Maul and Kirkman say they each brought this concern up to lawmakers and received similar responses.
"I actually had one lawmaker said to me, 'Well, you know, you just don't tell anybody and you go in the men's room,'" Maul said. "I'm like, 'Are you kidding me? You're saying I should just knowingly break this law.'"
"I had the same conversation with legislators," Kirkman said. "And they're basically, 'Well, nobody would know.' And I'm like, 'so you're telling me to break the law? I'm a law abiding citizen, I don't want to break the law.'"
During debate of this measure in the House, lawmakers in support of the measure stressed it prioritizes the safety and privacy of all children and schools will make accommodations when possible.

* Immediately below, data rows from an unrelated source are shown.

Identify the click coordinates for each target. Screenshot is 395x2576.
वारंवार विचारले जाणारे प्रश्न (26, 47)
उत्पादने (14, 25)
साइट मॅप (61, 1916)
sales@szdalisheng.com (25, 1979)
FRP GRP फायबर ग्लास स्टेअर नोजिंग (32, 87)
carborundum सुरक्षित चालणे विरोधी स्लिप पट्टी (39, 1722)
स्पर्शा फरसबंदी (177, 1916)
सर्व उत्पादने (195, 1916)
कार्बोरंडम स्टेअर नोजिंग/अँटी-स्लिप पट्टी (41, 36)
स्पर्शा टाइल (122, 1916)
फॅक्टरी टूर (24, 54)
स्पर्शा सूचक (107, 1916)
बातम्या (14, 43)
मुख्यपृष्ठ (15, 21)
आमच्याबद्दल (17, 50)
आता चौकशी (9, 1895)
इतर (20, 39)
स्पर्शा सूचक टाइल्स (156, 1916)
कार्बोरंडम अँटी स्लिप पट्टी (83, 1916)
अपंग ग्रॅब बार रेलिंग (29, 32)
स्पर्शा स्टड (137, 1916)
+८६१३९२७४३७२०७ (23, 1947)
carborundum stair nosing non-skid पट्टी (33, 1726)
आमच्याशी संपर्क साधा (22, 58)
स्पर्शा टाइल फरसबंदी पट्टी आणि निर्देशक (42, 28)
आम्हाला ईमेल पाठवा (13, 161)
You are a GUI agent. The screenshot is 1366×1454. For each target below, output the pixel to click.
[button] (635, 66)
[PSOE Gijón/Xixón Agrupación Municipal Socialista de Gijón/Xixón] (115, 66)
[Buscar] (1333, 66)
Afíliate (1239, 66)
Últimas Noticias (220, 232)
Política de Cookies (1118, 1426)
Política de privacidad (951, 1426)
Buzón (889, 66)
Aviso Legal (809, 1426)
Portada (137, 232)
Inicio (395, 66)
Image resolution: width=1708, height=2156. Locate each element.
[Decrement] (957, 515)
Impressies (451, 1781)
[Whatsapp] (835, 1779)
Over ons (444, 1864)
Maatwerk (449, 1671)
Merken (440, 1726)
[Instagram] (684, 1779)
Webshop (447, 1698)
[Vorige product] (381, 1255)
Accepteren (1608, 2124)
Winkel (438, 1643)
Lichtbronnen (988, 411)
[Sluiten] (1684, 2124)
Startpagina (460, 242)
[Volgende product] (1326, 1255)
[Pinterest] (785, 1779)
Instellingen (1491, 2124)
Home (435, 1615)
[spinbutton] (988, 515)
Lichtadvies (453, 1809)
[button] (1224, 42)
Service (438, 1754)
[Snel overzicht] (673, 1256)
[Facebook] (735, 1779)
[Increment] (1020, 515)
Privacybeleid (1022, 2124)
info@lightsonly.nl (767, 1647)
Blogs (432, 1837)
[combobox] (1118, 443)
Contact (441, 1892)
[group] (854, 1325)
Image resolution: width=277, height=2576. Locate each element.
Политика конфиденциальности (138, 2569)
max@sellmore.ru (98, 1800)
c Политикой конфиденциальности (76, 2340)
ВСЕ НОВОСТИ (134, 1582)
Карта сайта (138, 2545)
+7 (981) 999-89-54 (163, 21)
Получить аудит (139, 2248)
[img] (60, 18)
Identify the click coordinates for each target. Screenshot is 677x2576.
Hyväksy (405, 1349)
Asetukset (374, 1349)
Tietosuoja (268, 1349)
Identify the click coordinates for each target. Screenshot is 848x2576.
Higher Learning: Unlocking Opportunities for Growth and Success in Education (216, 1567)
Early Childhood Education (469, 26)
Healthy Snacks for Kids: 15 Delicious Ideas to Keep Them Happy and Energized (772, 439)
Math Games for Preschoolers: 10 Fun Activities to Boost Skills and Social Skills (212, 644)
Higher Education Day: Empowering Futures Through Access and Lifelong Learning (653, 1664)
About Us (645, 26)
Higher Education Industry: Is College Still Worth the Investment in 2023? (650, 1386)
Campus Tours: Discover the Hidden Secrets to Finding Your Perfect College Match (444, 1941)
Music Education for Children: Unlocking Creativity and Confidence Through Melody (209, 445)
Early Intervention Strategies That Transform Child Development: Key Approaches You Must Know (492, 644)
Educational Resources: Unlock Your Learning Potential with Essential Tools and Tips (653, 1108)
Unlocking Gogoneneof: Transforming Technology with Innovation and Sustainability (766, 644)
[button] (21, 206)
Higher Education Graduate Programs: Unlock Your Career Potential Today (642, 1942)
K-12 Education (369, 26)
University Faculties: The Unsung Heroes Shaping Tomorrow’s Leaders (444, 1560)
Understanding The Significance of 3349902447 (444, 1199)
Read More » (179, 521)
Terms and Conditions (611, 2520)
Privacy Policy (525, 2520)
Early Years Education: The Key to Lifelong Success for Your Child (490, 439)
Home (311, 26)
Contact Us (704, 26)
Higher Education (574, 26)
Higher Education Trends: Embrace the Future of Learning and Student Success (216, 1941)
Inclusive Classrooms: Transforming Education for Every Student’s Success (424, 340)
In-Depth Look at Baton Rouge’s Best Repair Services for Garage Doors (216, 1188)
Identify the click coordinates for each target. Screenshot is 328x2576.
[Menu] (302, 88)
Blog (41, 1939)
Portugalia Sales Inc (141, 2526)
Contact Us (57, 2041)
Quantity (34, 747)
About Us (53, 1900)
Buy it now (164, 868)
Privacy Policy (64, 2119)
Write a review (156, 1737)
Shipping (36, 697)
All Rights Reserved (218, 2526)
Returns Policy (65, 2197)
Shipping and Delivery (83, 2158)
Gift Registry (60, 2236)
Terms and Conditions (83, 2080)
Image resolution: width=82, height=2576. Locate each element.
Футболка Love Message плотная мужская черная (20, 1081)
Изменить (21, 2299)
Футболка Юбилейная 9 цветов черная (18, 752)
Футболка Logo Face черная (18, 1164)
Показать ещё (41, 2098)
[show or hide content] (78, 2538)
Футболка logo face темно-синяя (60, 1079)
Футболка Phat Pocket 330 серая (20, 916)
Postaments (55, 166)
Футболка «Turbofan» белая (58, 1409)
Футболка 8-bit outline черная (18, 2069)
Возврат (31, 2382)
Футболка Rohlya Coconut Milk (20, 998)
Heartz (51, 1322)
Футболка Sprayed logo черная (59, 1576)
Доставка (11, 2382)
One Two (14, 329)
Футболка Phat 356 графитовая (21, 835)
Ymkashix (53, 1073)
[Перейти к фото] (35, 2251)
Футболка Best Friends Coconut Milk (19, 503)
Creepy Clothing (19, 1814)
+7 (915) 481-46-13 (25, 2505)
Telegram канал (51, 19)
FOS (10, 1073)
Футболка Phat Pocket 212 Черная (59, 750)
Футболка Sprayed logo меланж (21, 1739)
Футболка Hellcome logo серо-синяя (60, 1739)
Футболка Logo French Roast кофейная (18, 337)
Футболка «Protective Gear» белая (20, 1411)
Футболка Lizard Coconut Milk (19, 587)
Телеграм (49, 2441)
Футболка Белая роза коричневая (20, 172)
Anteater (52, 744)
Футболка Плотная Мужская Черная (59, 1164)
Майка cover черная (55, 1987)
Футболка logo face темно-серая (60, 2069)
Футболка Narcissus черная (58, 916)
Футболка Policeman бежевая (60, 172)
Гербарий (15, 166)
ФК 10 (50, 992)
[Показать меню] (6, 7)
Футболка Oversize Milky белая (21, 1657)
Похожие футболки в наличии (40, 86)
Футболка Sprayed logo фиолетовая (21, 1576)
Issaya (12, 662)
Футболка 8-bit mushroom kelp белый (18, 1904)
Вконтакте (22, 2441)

"We must also empathize with the child that may not feel comfortable using the bathroom of their biological sex," said Rep. Steve Holt (R-Denison). "And that is why we stipulate in this bill that the schools will make efforts at accommodation."
But Maul and Kirkman are worried what will happen if those accommodations aren't available.
"I'm anticipating someone's gonna call the police on me," Maul said. "Okay, I have to prove what's on my birth certificate, just so that I can use the bathroom quickly."
"The kids are gonna run out to their parents and the parents are gonna come in and come at me and I'm gonna have to explain why I'm in a bathroom," Kirkman said. "That's going to be a safety issue for me."